*Work order:* Tally the lines in the listing below that hold the string "test", and reply with that tally alone.

*Source records:*
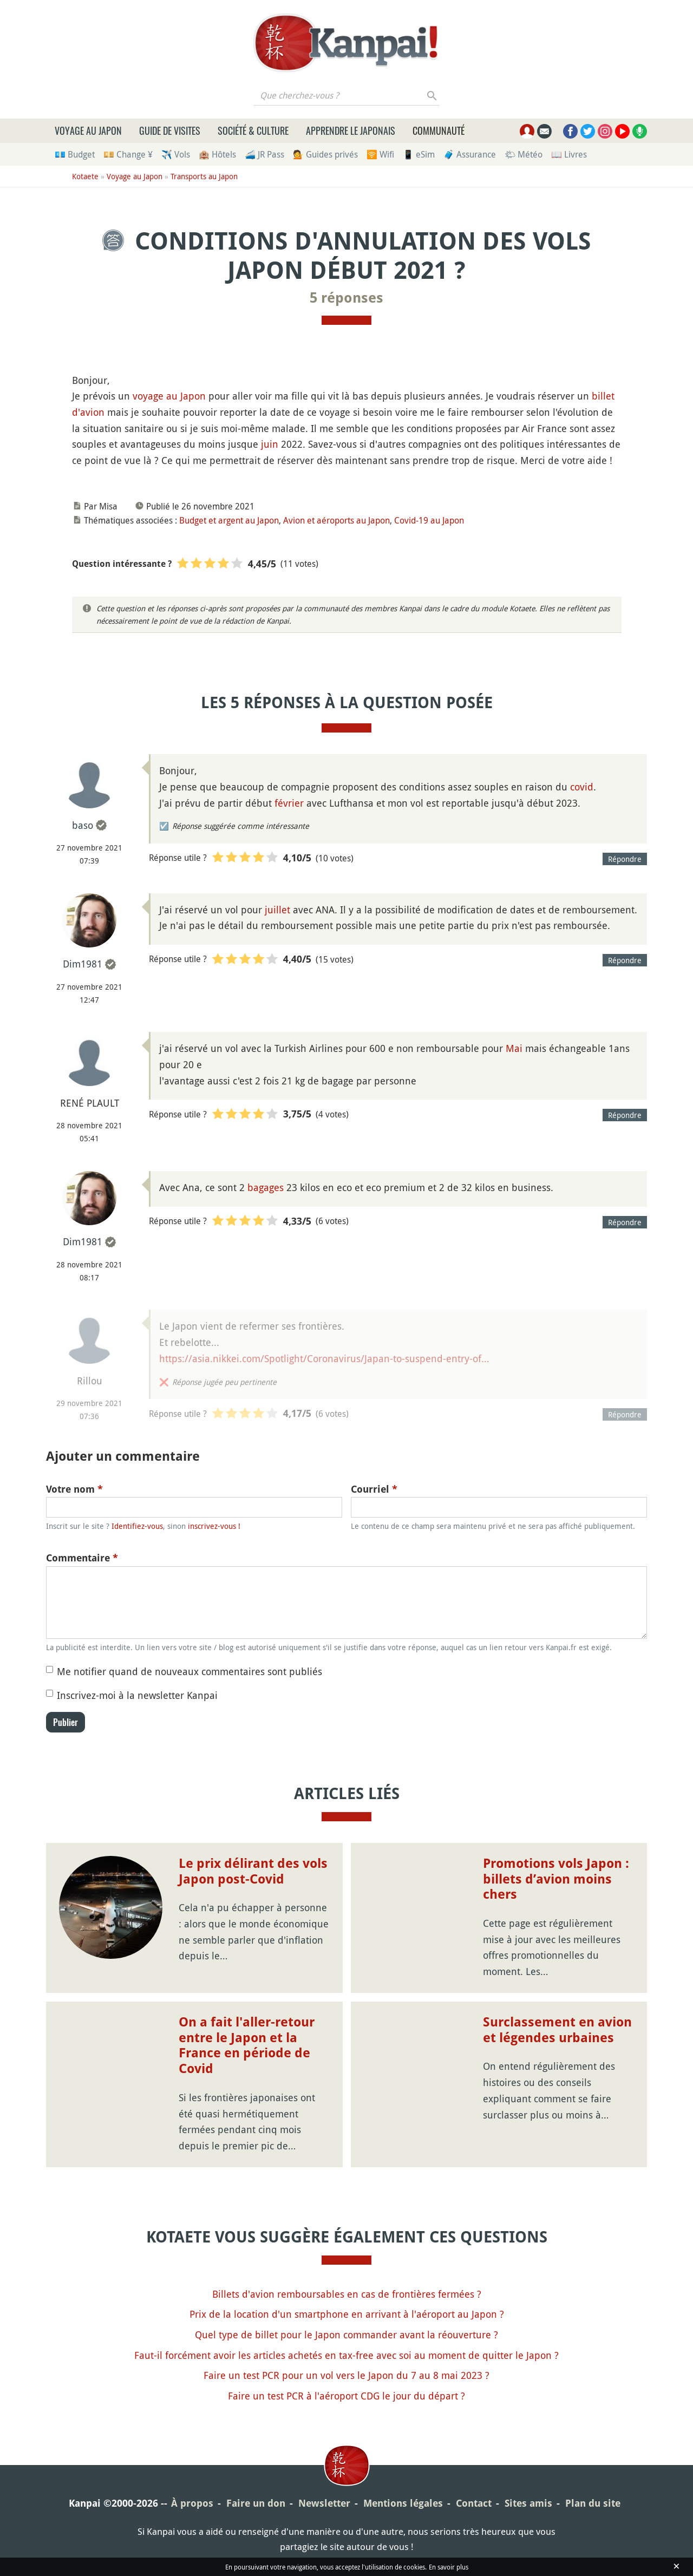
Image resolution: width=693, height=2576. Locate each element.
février (289, 802)
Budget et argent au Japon (229, 520)
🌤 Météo (523, 154)
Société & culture (253, 130)
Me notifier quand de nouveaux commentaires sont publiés (189, 1671)
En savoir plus (448, 2566)
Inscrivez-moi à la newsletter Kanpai (137, 1695)
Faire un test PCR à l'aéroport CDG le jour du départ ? (346, 2395)
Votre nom (74, 1489)
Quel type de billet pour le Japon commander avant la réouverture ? (346, 2334)
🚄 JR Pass (264, 154)
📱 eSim (419, 154)
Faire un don (255, 2503)
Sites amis (528, 2503)
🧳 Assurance (469, 154)
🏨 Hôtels (217, 154)
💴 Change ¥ (128, 154)
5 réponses (346, 298)
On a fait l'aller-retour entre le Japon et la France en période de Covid (247, 2045)
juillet (277, 909)
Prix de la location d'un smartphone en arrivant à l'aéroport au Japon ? (346, 2313)
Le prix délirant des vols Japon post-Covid (253, 1871)
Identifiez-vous (137, 1526)
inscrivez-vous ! (214, 1526)
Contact (474, 2503)
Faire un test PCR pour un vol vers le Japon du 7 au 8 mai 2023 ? (346, 2375)
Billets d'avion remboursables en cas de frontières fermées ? (346, 2293)
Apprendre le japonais (350, 130)
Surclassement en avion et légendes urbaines (557, 2030)
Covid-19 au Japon (429, 520)
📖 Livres (569, 154)
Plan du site (592, 2503)
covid (581, 786)
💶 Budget (75, 154)
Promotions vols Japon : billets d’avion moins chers (556, 1879)
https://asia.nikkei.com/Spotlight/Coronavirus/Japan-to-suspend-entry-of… (324, 1358)
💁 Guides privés (325, 154)
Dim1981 (82, 963)
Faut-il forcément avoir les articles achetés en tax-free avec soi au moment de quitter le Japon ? (346, 2355)
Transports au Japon (204, 176)
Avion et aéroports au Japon (336, 520)
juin (269, 443)
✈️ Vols (175, 154)
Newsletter (324, 2503)
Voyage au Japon (88, 130)
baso (82, 825)
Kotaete (85, 176)
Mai (514, 1048)
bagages (265, 1187)
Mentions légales (403, 2503)
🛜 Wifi (380, 154)
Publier (65, 1722)
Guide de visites (169, 130)
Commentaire (82, 1558)
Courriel (374, 1489)
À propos (192, 2503)
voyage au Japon (169, 395)
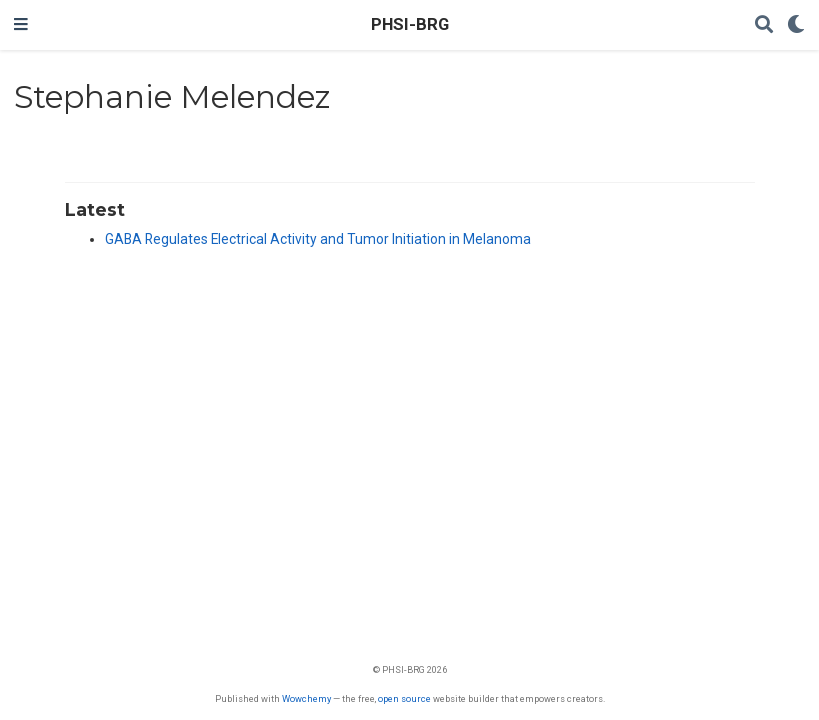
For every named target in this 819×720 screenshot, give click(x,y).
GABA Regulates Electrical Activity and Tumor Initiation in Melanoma (318, 239)
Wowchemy (306, 698)
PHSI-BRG (410, 24)
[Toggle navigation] (21, 25)
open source (404, 698)
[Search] (764, 25)
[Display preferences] (796, 25)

*Result:* 2